In [17]:
import numpy as np

In [18]:
class HMM_BIO_method3:
    def __init__(self,filename='corpus/corpus_1.txt'):
        
        self.filename=filename
        # 初始化词典
        self.tag2id, self.id2tag  = {},{} # tag 表示实体标签，如 B-LOC E-LOC 等
        self.word2id, self.id2word = {},{} # word 表示中文字符

        # 根据数据建立词典
        for line in open("corpus/corpus_1.txt",encoding='utf-8'):
            if line == "\n":
                continue
            word, tag = line[0],line[2:-1]

            if word not in self.word2id:
                self.word2id[word] = len(self.word2id)
                self.id2word[len(self.id2word)] = word

            if tag not in self.tag2id:
                self.tag2id[tag] = len(self.tag2id)
                self.id2tag[len(self.id2tag)] = tag
        print(self.tag2id)

        # 初始化参数
        self.M = len(self.word2id)
        self.N = len(self.tag2id)

        self.pi = np.zeros(self.N)
        self.A = np.zeros((self.N,self.N))
        self.B = np.zeros((self.N,self.M))

        print(self.M)
        print(self.N)
    
    def train(self):
        # 统计参数
        pre_tag = ""
        for line in open(self.filename,encoding='utf-8'):
            if line == "\n": # 遇到空行跳过本次统计
                pre_tag = "" # 同时将 pre_tag 设为空
                continue

            items = [line[0],line[2:-1]]
            wordId, tagId = self.word2id[items[0]], self.tag2id[items[1].rstrip()]

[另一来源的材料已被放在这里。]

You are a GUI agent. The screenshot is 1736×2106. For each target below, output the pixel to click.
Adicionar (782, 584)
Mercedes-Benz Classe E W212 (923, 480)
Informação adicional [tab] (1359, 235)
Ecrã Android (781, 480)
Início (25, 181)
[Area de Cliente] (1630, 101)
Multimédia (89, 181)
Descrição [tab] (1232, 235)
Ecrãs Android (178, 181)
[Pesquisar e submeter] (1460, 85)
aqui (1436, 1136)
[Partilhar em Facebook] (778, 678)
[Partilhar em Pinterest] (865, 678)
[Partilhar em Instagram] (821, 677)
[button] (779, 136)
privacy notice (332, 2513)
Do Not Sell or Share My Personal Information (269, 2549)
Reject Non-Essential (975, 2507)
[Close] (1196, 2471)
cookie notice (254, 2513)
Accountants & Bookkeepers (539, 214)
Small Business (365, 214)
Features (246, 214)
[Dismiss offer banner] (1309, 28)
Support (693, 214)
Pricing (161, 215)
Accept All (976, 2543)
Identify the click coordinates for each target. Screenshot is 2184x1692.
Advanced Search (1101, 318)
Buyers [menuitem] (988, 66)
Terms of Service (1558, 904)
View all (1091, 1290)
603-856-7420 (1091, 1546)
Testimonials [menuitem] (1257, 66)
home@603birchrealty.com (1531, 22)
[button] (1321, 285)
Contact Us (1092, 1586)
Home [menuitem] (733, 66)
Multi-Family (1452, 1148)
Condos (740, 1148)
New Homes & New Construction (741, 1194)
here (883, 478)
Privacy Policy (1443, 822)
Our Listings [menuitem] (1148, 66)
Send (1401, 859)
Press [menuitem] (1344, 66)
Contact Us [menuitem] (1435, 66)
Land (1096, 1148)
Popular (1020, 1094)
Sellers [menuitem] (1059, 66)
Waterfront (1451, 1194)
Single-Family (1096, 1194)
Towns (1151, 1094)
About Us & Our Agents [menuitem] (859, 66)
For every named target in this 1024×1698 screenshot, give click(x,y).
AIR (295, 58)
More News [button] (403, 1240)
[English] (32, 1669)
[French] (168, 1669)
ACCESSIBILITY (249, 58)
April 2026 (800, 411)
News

            if pre_tag == "":
                self.pi[tagId] += 1
                self.B[tagId][wordId] += 1
            else:
                self.B[tagId][wordId] += 1
                self.A[self.tag2id[pre_tag]][tagId] += 1

            pre_tag = items[1].strip() # 为下个时刻记录本时刻的 pre_tag
        print('参数统计结果(A,pi)')
        print(f'A:{self.A}')
        print(f'pi:{self.pi}')

        #转化为概率的形式
        self.pi = self.pi/sum(self.pi)
        for i in range(self.N):
            self.A[i] /= sum(self.A[i])
            self.B[i] /= sum(self.B[i])
        
        print('训练参数结果(A,B,PI)')
        print(f'A:{self.A}')
        print(f'B:{self.B}')
        print(f'PI:{self.pi}')
        

    #概率连乘的前面加log变为加法
    def log(self,v):
        if v==0:
            return np.log(v+0.00001)
        return np.log(v)

    #维特比算法
    def predict(self,x):
        y = x
        x = [self.word2id[word] for word in x]
        T = len(x)

        dp = np.zeros((T,self.N))  # T 是序列长度，self.N 是状态总数
        ptr = np.zeros((T,self.N),dtype=int) # 存放下标

        for j in range(self.N):
            dp[0][j] = self.log(self.pi[j]) + self.log(self.B[j][x[0]])   # t = 1 时刻的得分单独计算

        # 从第二个时刻开始由上至下、由左至右地更新DP数组
        for i in range(1, T):
            for j in range(self.N):
                dp[i][j] = -99999
                for k in range(self.N):
                    score = dp[i-1][k] + self.log(self.A[k][j]) + self.log(self.B[j][x[i]])
                    if score > dp[i][j]:   # 如果得分高于先前，更新DP数组
                        dp[i][j] = score
                        ptr[i][j] = k  # 记录路径

        best_seq = [0]*T
        best_seq[T-1] = np.argmax(dp[T-1]) # 取最后时刻的DP数组中最大值的下标

        for i in range(T-2, -1, -1):# 从 T-1 遍历到 0 时刻
            best_seq[i] = ptr[i+1][best_seq[i+1]]

        ans=""
        for i in range(len(best_seq)):
            ans+=y[i]+self.id2tag[best_seq[i]]+'_|'
        print(ans)
        print()

In [19]:
#模型3训练
hmm_method3=HMM_BIO_method3('corpus/corpus_1.txt')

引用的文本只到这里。